**Excerpted passage**.
Once upon a time, there was a baby boy named Max.
Max was perfect in every way.
Except for, he wasn't. There were storms brewing inside of baby Max, that we didn't know of.
In February 2004, we took Max to California, to the ocean for the first time. He was calm, his forever sleepy eyes drawn awake to the rhythm of the waves.
On that trip we got a call from a neurologist who said we needed to start Max on a medicine called phenobarbital, because the test we had done prior to leaving for our trip showed Max was having a "slight tendency towards seizures". (I may well never forget that phrase.)
Upon arriving home, we got in with another neurologist. One at Children's Hospital Colorado, who was specialized in epilepsy. Within the week, two short weeks after being on the beach, we were here, with our perfect boy.
(Max intubated, heavily sedated, monitored very closely, in the PICU at Children's Hospital Colorado)
Our perfect boy. . .

**Data section**.
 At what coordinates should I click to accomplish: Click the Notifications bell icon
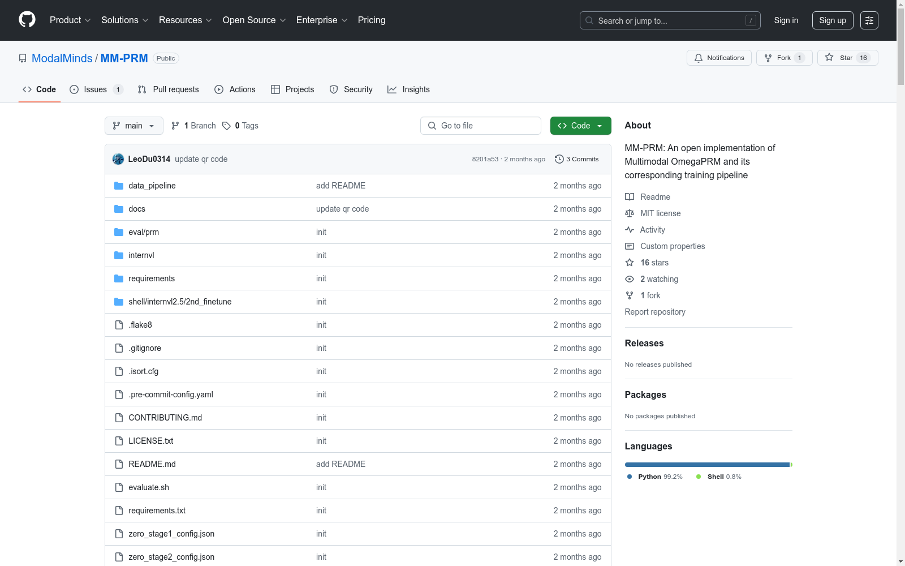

**Tasks for this exercise**.
**a.** Reproduce everything in the account of Max from "Except for, he" down to "Children's Hospital Colorado)".
**b.** Answer these questions on the account of Max:
(i) In what month and year did the family take Max to California?
(ii) What medicine did the neurologist who called say Max needed to start?
(iii) At which hospital was the neurologist who specialized in epilepsy?
The listing above is separate from the account of Max.

**Answers per task**.
**a.**
Except for, he wasn't. There were storms brewing inside of baby Max, that we didn't know of.
In February 2004, we took Max to California, to the ocean for the first time. He was calm, his forever sleepy eyes drawn awake to the rhythm of the waves.
On that trip we got a call from a neurologist who said we needed to start Max on a medicine called phenobarbital, because the test we had done prior to leaving for our trip showed Max was having a "slight tendency towards seizures". (I may well never forget that phrase.)
Upon arriving home, we got in with another neurologist. One at Children's Hospital Colorado, who was specialized in epilepsy. Within the week, two short weeks after being on the beach, we were here, with our perfect boy.
(Max intubated, heavily sedated, monitored very closely, in the PICU at Children's Hospital Colorado)

**b.**
(i) February 2004
(ii) Phenobarbital
(iii) Children's Hospital Colorado